Berlioz Versus Cherubini
Cherubini, Director of the Conservatory, made a rule that men and women should use separate doors leading into the library. Not knowing this rule, Berlioz entered by the door reserved for the women and sat down to read a score of his beloved Gluck. Cherubini, thin, pale-faced, with tousled hair and fiercely shining eyes, came up to Hector and reprimanded him for breaking the rule. They had a noisy fight, chasing in and out among the desks and when Berlioz reached the door, he looked back at Cherubini and called out: “I am soon coming back to study Gluck again.” Being a determined boy, he did come back, but Cherubini, on whom his future depended, was his staunch enemy for life.
His parents were infuriated with Hector for his conduct in and out of school. His mother, a pious woman, practically disowned him and his father gave him but a small allowance with the stipulation that unless he could soon prove his ability in music, he should have to go back to medicine. So he tried desperately to earn money, by singing in choruses, playing the flute and teaching, hoping that he could win the Prix de Rome, which would give him a few years in Rome and three thousand francs. After terrific opposition by Cherubini and held back, too, by his own lack of diplomacy, either by submitting works that were written too poorly or too well, he lost many chances for the prize and finally, after four attempts, he won the coveted award with his cantata Sardanapalus. The amusing thing about this is, that he left out the parts then looked upon as modern, and difficult, which would have lost him the prize, but the first time it was played in public, he put them all in, and the piece was successful.
Then he fell in love, and after much posing and strutting about and foolish behavior, he married the young Irish actress, Harriet Smithson. They were very unhappy and unfortunate, but he was good to her and even gave up composing to earn a living by writing, and he proved an exceptionally gifted writer and critic.
His autobiography, too, is most interesting for he sees himself as a romantic hero and tells the tale with great dramatic energy and exaggeration.
With Intent to Murder!
At one time he was engaged to another woman who was unkind to him and he wrote: “Two tears of rage started from my eyes and my mind was made up on the spot to kill without mercy.” But being impetuous and quick tempered, he never reached the scene of murder, for, when about to sail to where she was, he either fell or jumped into the water, which very much dampened his ardor for killing.
One night, Chopin and Schumann followed him because he had threatened to kill himself. But, at the crucial moment Berlioz changed his mind!

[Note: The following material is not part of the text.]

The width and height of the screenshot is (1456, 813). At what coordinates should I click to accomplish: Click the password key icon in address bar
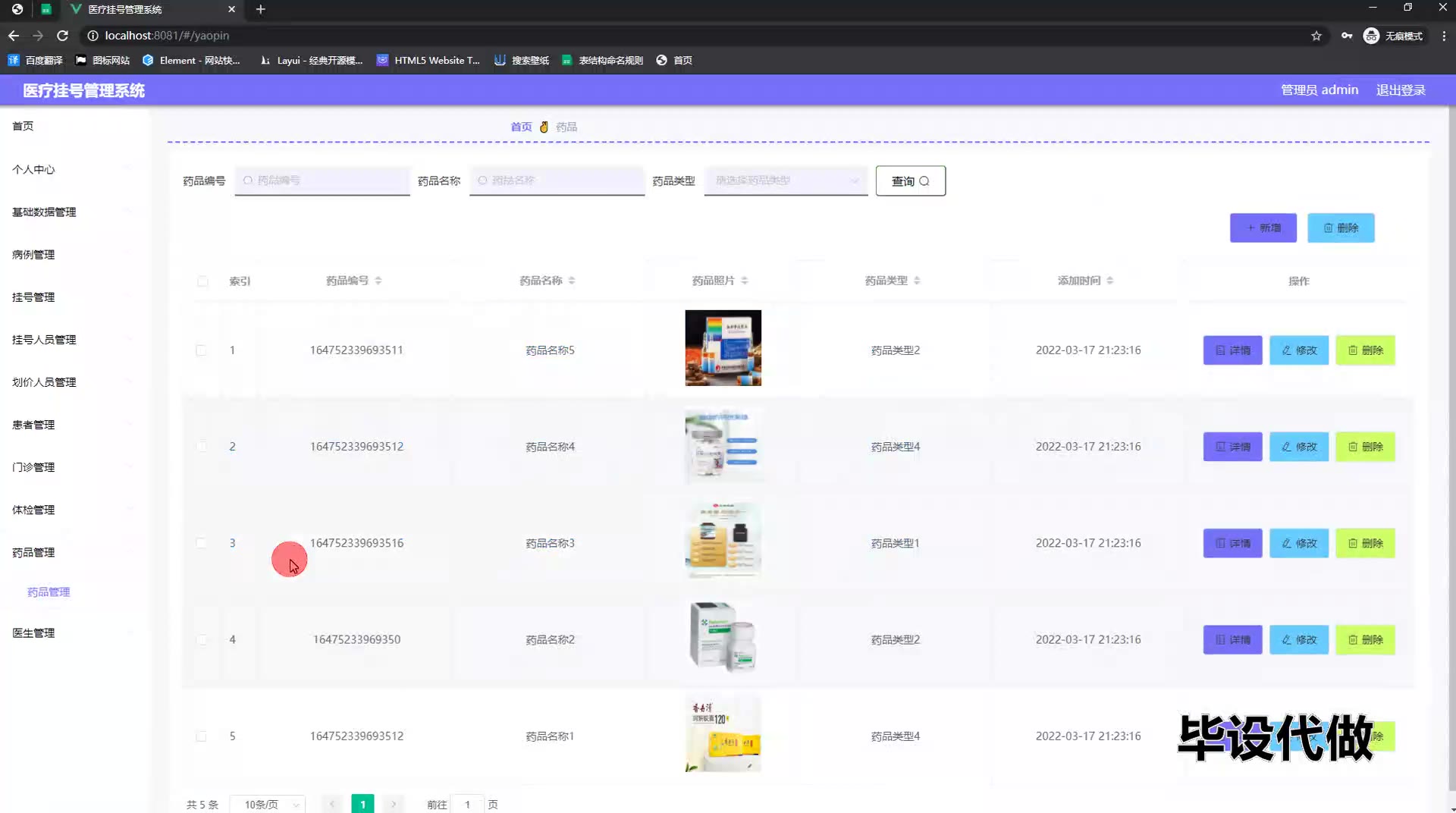point(1346,36)
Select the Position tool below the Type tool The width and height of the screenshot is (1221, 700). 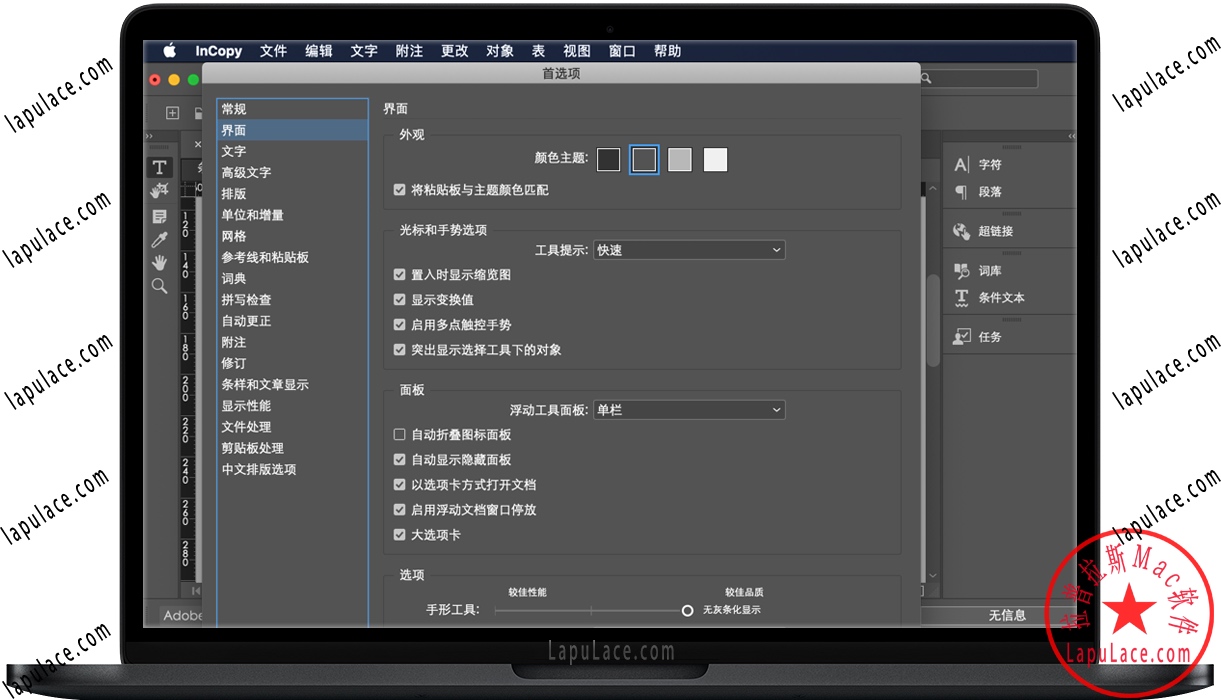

Life for Berlioz was a drama in which he was the leading man, and he watched his own performance, as if he were a part of the audience. He craved novelty at every turn. He was sensitive, high-strung and vain, and yet withal, he had the dignity of being loyal to his beliefs in himself, and did not want to deceive anybody. He wrote with humor, brilliancy and understanding, he had faith in his work, and was sufficiently heroic to stick to his course whatever the cost. He was a martyr, for he suffered in order to do what he wished in music, and was never appreciated.
Although he went to England, Germany, Austria and Russia, and was very successful, Paris, only, interested him. In 1863, his opera The Trojans in Carthage failed and in 1868, he died, a broken-hearted man.